[Collected data]

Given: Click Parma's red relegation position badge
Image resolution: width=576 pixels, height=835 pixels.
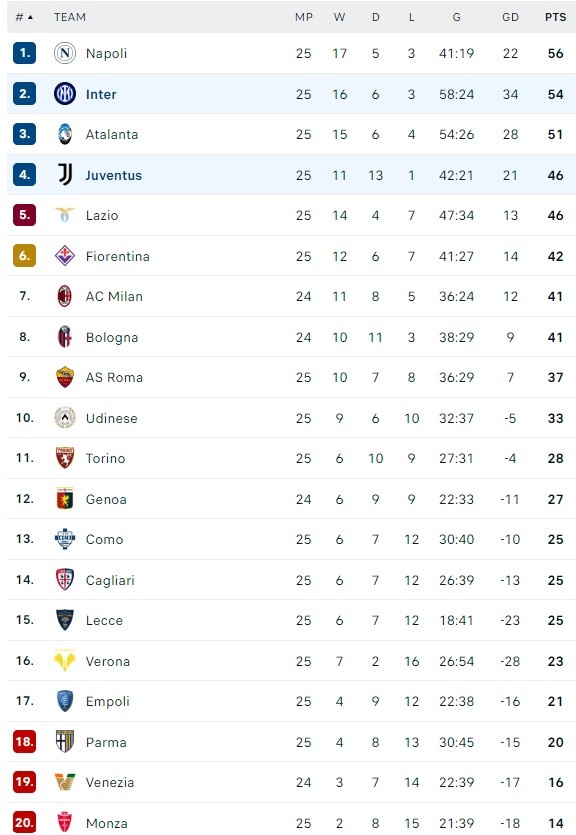Looking at the screenshot, I should point(23,742).
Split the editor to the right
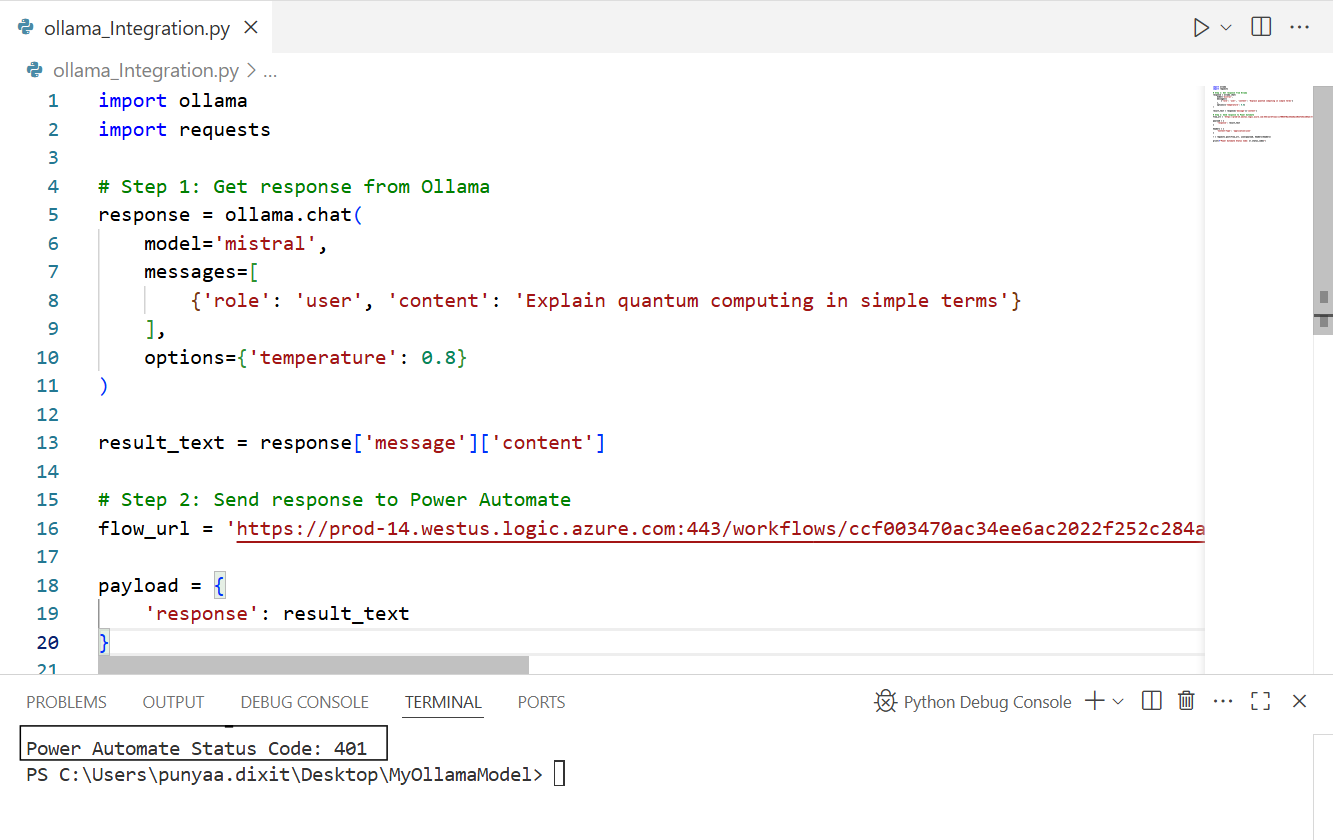This screenshot has height=840, width=1333. (1261, 28)
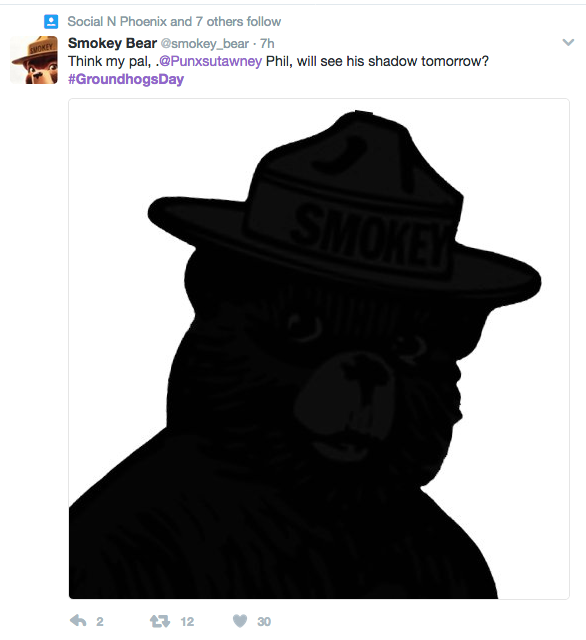
Task: Click the @smokey_bear handle
Action: [204, 43]
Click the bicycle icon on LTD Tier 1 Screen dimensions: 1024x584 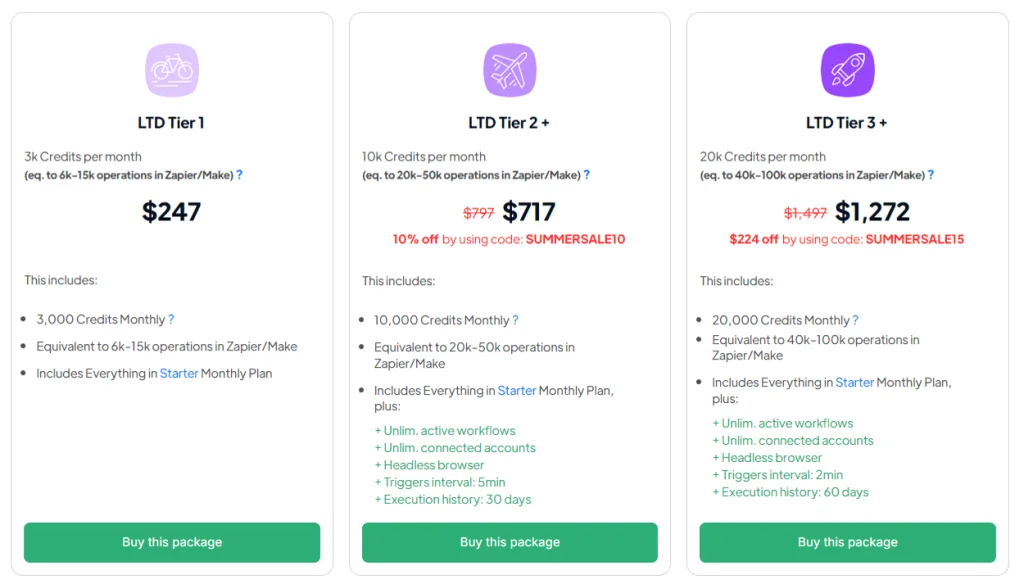click(172, 71)
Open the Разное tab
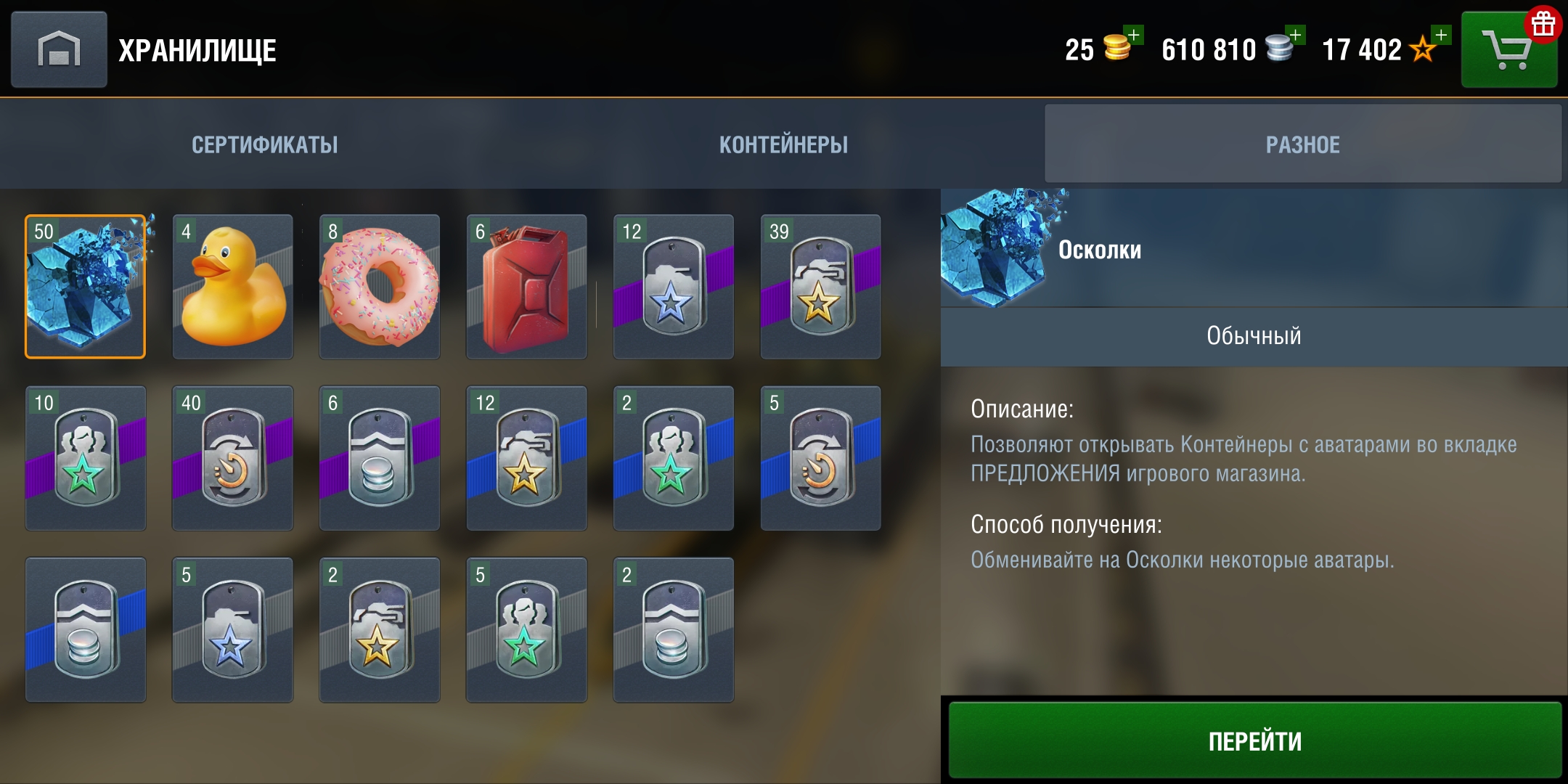Viewport: 1568px width, 784px height. click(1303, 144)
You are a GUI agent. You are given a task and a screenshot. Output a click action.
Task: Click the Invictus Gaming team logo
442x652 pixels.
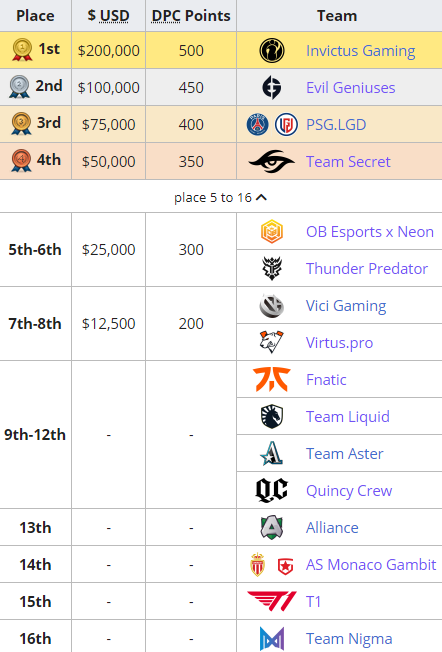point(272,51)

_TASK DETAILS:_
Write out exactly the lines from the one that contains "Open the Разное tab" through the last line of the data above, both included. Leave every picture out.

_ANSWER TO THE PROBLEM:_
Open the Разное tab
Viewport: 1568px width, 784px height. click(1303, 144)
You are a GUI agent. You are given a task and a screenshot. Output a click action.
Task: Click the Invictus Gaming team logo
442x652 pixels.
point(272,51)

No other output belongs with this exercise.